■ **Records shown**:

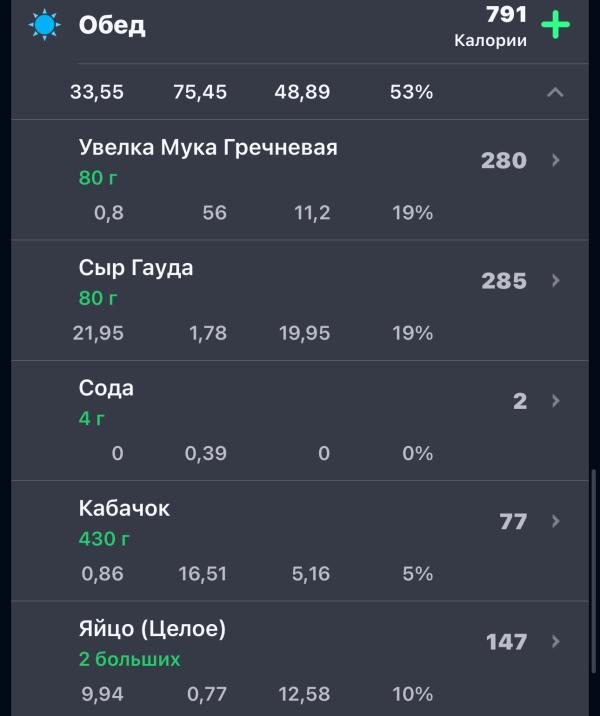
Task: Open details arrow for Сыр Гауда
Action: (x=556, y=281)
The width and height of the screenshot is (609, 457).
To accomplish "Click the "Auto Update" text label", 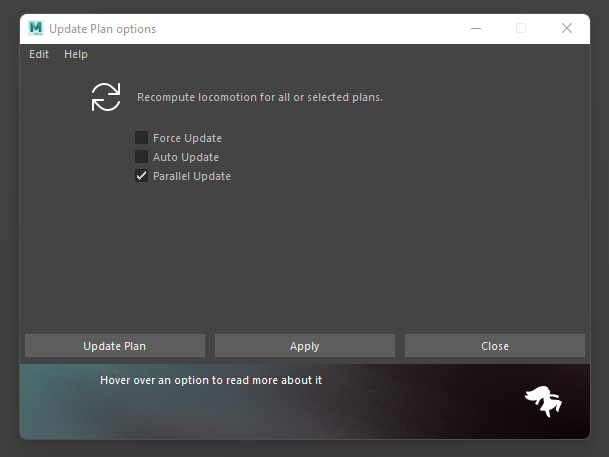I will point(185,157).
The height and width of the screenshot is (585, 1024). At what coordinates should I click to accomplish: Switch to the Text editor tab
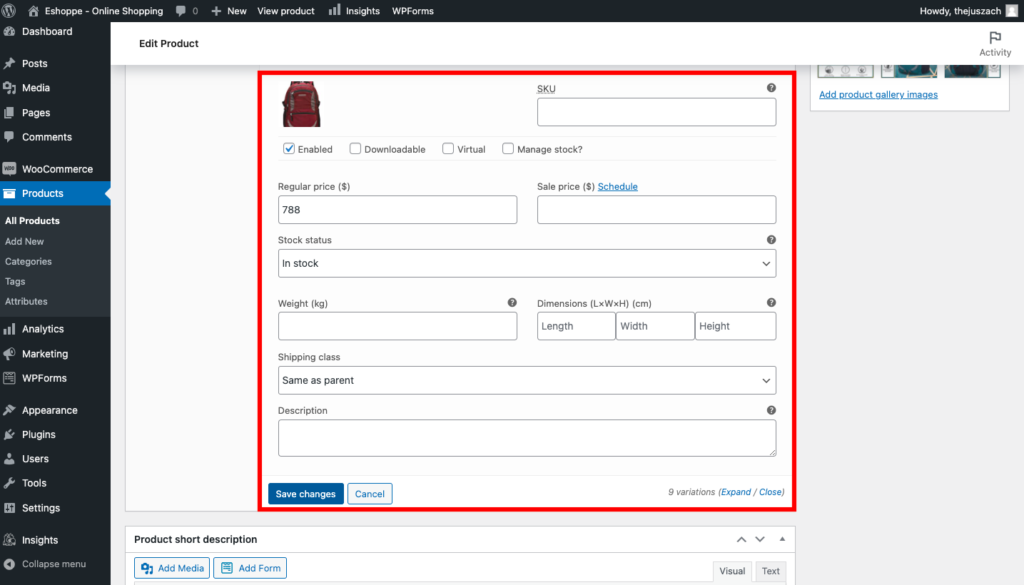(x=770, y=571)
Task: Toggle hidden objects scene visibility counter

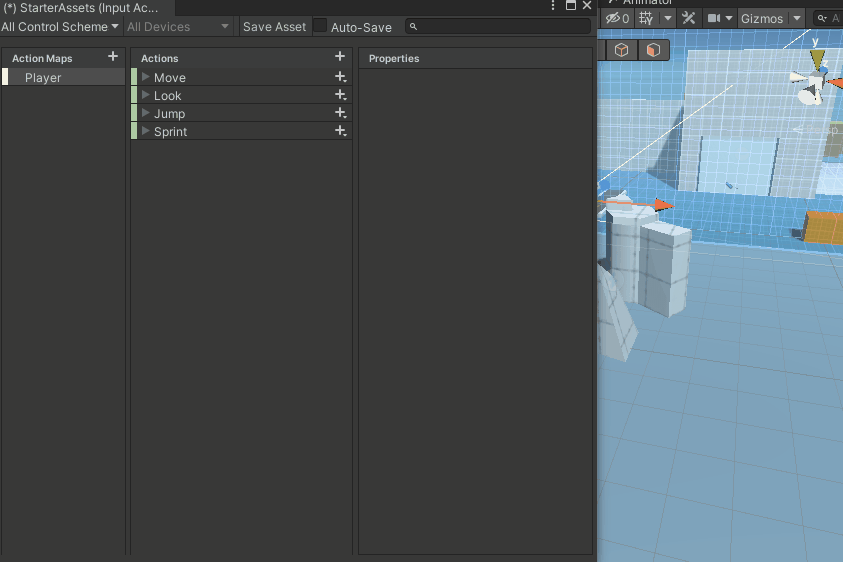Action: [x=617, y=18]
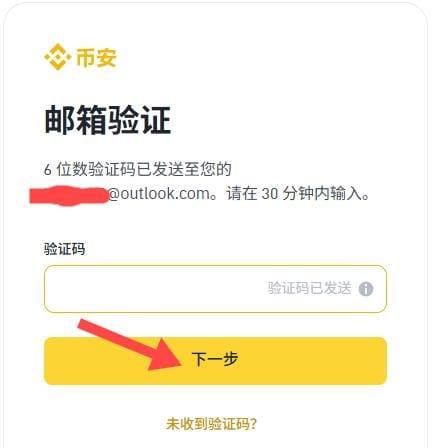Click the @outlook.com email address text
Screen dimensions: 432x448
[159, 193]
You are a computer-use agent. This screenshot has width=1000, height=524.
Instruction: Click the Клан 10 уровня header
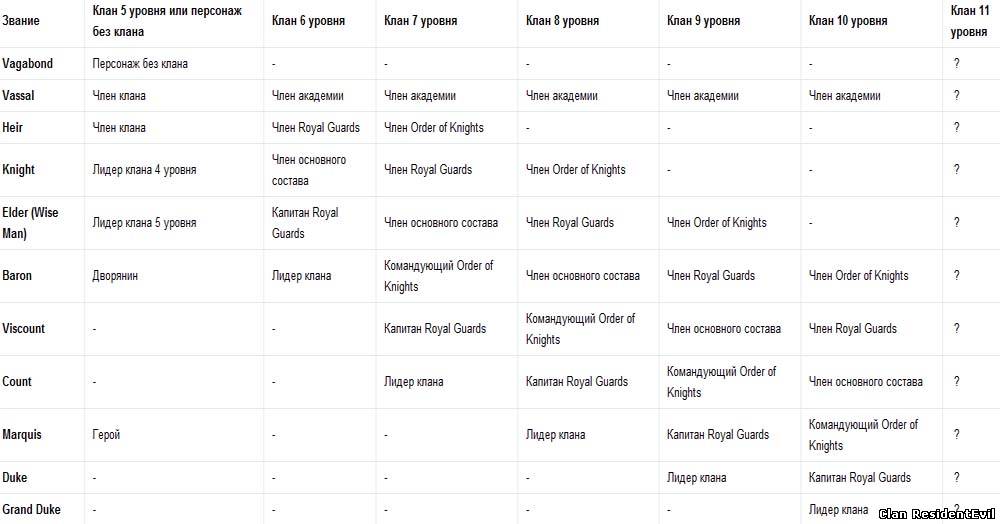(x=848, y=20)
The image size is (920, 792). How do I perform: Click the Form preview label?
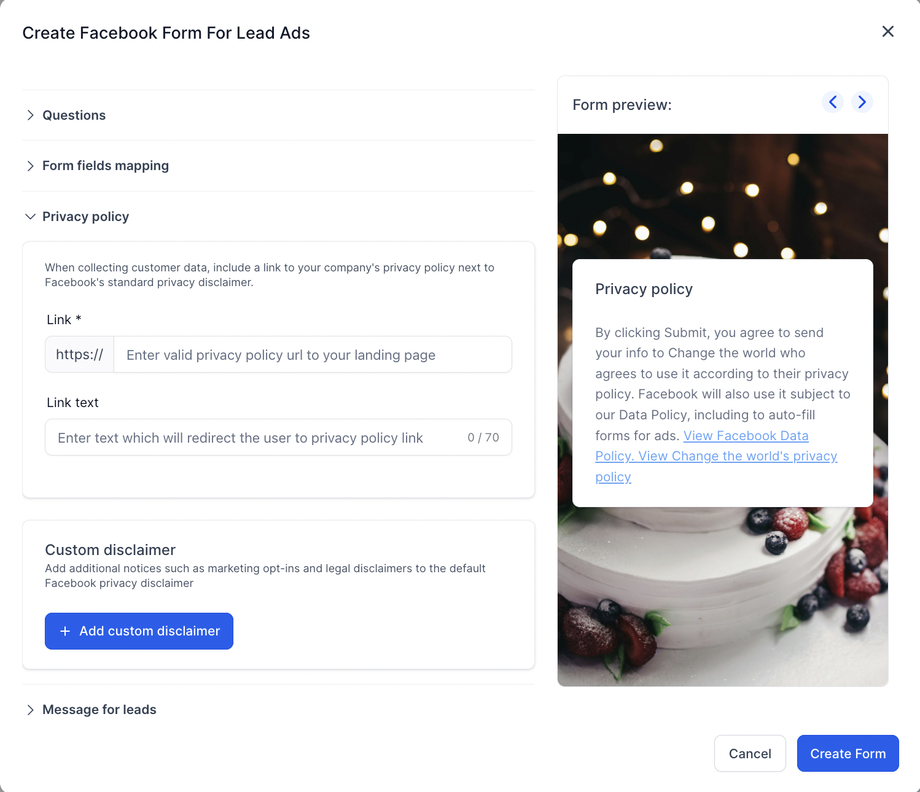(622, 105)
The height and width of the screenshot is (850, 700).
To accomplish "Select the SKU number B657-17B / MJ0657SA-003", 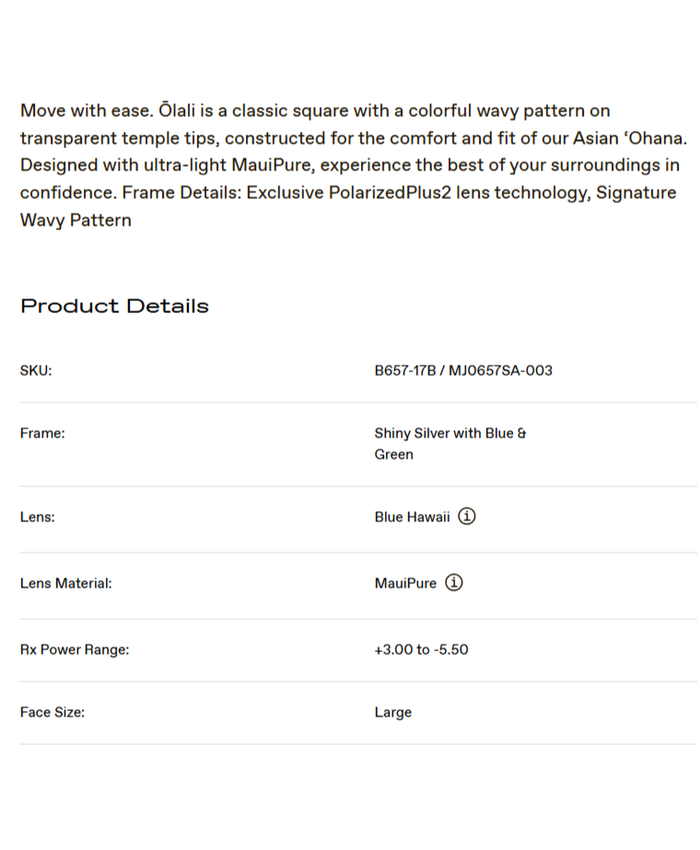I will pos(463,370).
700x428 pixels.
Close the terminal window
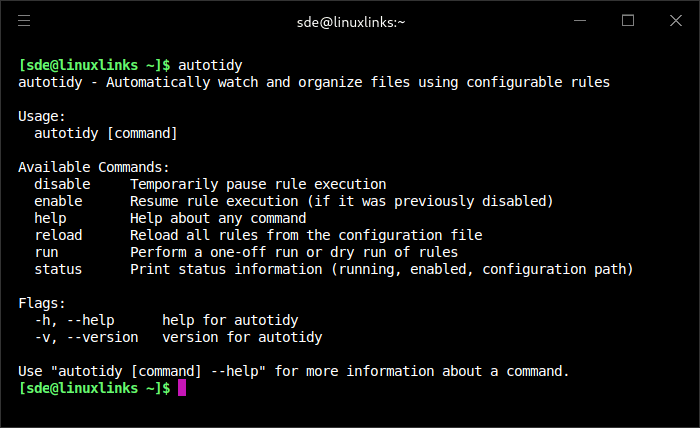(x=674, y=20)
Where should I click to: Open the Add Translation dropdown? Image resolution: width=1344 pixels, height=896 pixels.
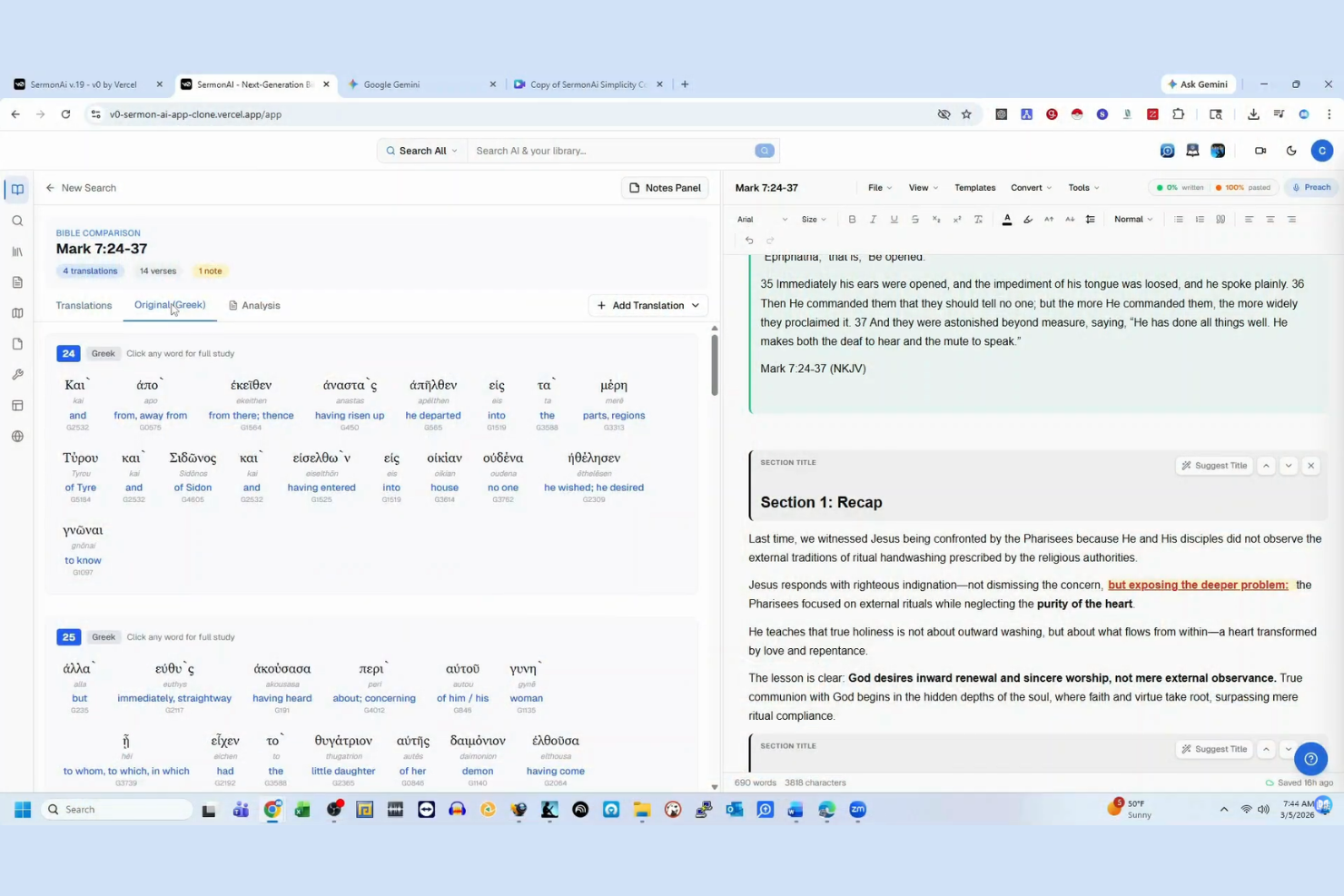[x=647, y=305]
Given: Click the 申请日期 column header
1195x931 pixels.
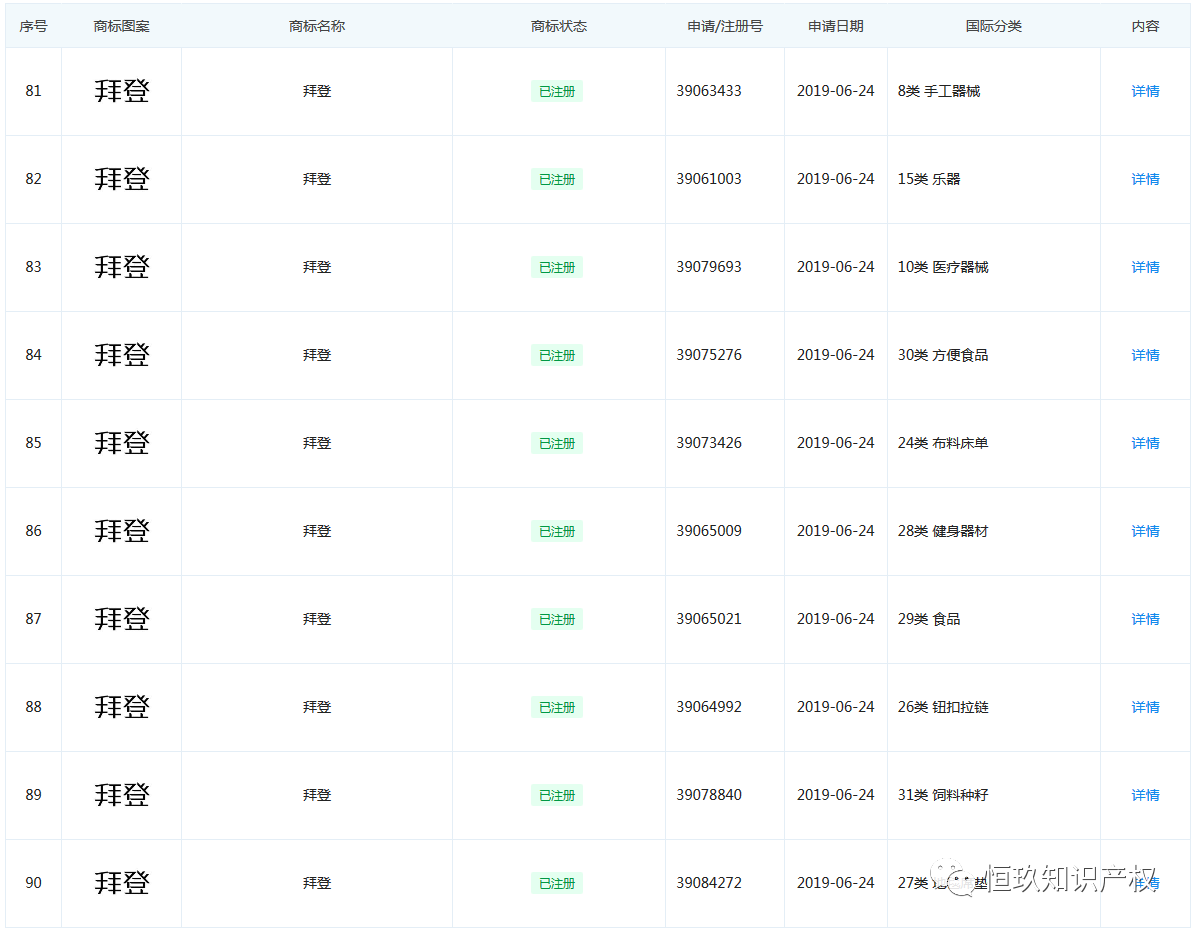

■ **Brief**: All pictures must be left out. Reproduce exactly the lines from the one containing "Given: Click the 申请日期 column header" to the final line of the entries.

■ **Task answer**:
Given: Click the 申请日期 column header
1195x931 pixels.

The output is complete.